Самое же тяжкое изо всех испытаний, когда-либо выпадавших на долю смертного, - погребение заживо. А подобные случаи - не редкость, совсем не редкость, с чем люди мыслящие вряд ли станут спорить. Границы между жизнью и смертью темны и очень приблизительны. Кто скажет, где кончается одна и начинается другая? Известно, что при некоторых заболеваниях создается видимость полного прекращения жизнедеятельности, хотя это еще не конец, а только задержка. Всего лишь пауза в ходе непостижимого механизма. Проходит определенный срок, - и, подчиняясь какому-то скрытому от нас, таинственному закону, магические рычажки и чудесные колесики снова заводятся. Серебряная струна была спущена не совсем, золотая чаша еще не расколота вконец. А где же тем временем витала душа?
Но помимо вывода a priori, что каждая причина влечет за собой свое следствие, и случаи, когда жизнь в человеке замирает на неопределенный срок, вполне естественно, должны иногда приводить к преждевременным похоронам, - безотносительно к подобным, чисто умозрительным, заключениям, прямые свидетельства медицинской практики и житейского опыта подтверждают, что подобных погребений действительно не счесть. Я готов по первому же требованию указать хоть сотню таких случаев, за подлинность которых можно ручаться. Один из них весьма примечателен, к тому же и его обстоятельства, вероятно, еще памятны кое-кому из читающих эти строки, - произошел он сравнительно недавно в городке близ Балтимора, где вызвал большое смятение и наделал много шума. Жена одного из самых уважаемых граждан, известного адвоката и члена конгресса, заболела вдруг какой-то непонятной болезнью, перед которой искусство врачей оказалось совершенно бессильным. Страдала она неимоверно, а затем умерла, или ее сочли умершей. Никто не заподозрил, да никому и в голову, конечно, не могло прийти, что смерть еще не наступила. Все признаки были как нельзя более убедительны. Лицо, как всегда у покойников, осунулось, черты заострились. Губы побелели, как мрамор. Взор угас. Тело остыло. Пульса не стало. Три дня тело оставалось в доме, оно уже совсем окоченело и стало словно каменным. В конце концов с похоронами пришлось поторопиться, так как показалось, что труп уже разлагается.

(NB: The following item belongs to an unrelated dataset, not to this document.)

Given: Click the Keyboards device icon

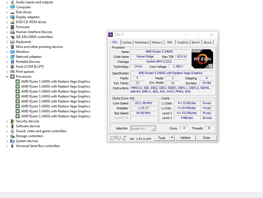Looking at the screenshot, I should point(12,42).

Женщину захоронили в фамильном склепе, и три года туда никто не заглядывал. На четвертый год усыпальница была открыта - доставили саркофаг; но, увы! какой страшный удар ожидал мужа, собственноручно отпиравшего склеп! Едва дверцы растворились, фигура в белом с сухим треском повалилась ему в объятия. То был скелет его жены в еще не истлевшем саване.